Aaron Copland (1900–1990): Sextet for Clarinet, Piano and String Quartet
Brooklyn native Aaron Copland was internationally renowned as a composer, writer, and conductor. After learning his craft from legendary teacher Nadia Boulanger in Paris, Copland went through several stylistic phases, alternately favoring jazz, complex abstraction, and traditionally-flavored nationalism. A tireless promoter of American music, Copland co-founded the American Music Center and organized the prominent series of Copland-Sessions Concerts and Yaddo Festivals to present American composers and compositions. These activities, along with his substantial contributions to concepts of American musical style, earned him the moniker Dean of American Composers.
The Sextet for Clarinet, Piano, and String Quartet (1937) began as Copland’s Second Symphony, nicknamed Short Symphony for its brevity, which Carlos Chávez premiered in Mexico City in 1933. American orchestras did not prove up to the challenge of the symphony’s technical demands, and Leopold Stokowski and Serge Koussevitzky each canceled announced performances. Desperate for more concert presentations of the work, Copland created a pared-down arrangement for sextet. This move proved decisive, for it is the sextet version that is more frequently heard today.

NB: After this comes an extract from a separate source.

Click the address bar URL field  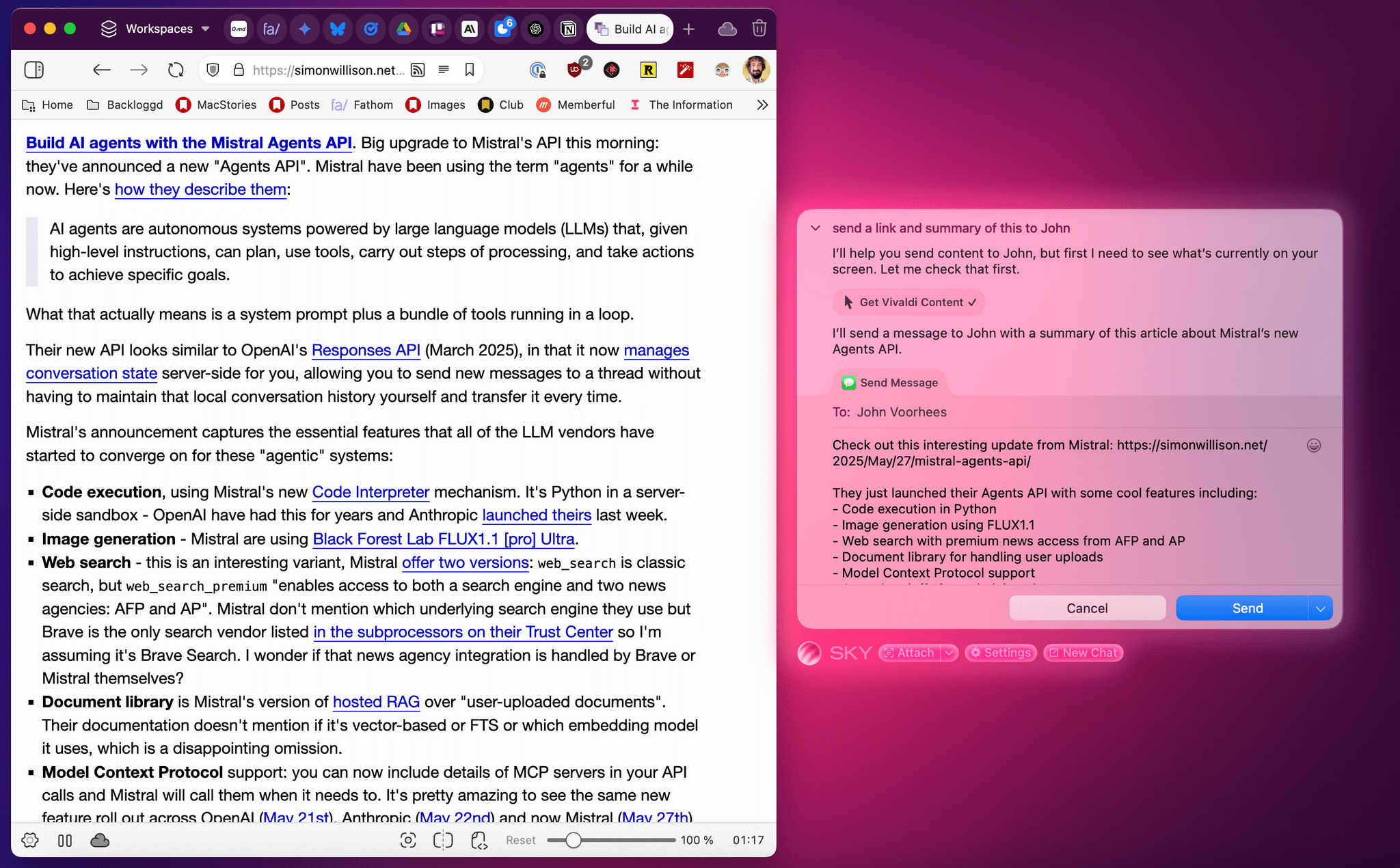[x=328, y=70]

The piece’s first movement is characterized by constantly shifting rhythms with syncopated, irregular accents. Leaping, disjunct melodies and sliding glissandi pair with melodic and harmonic dissonances to create a sense of instability. The second movement’s quiet calm contrasts the first’s turbulent insistence with plaintive, conjunct melodies in lush scoring. A stuttering gesture drives toward the emotional apex before quickly fading away. The closing movement contains a flurry of rhythmic activity as complex rhythms layer over relentless ostinato figures. Broken melodies pass between the instruments in rapid succession, followed by a conjunct melody referencing the second movement. Churning rhythmic passages integrate the conjunct elements into the third movement’s tumult, and the sparse texture of the first movement is likewise recalled before the work’s close.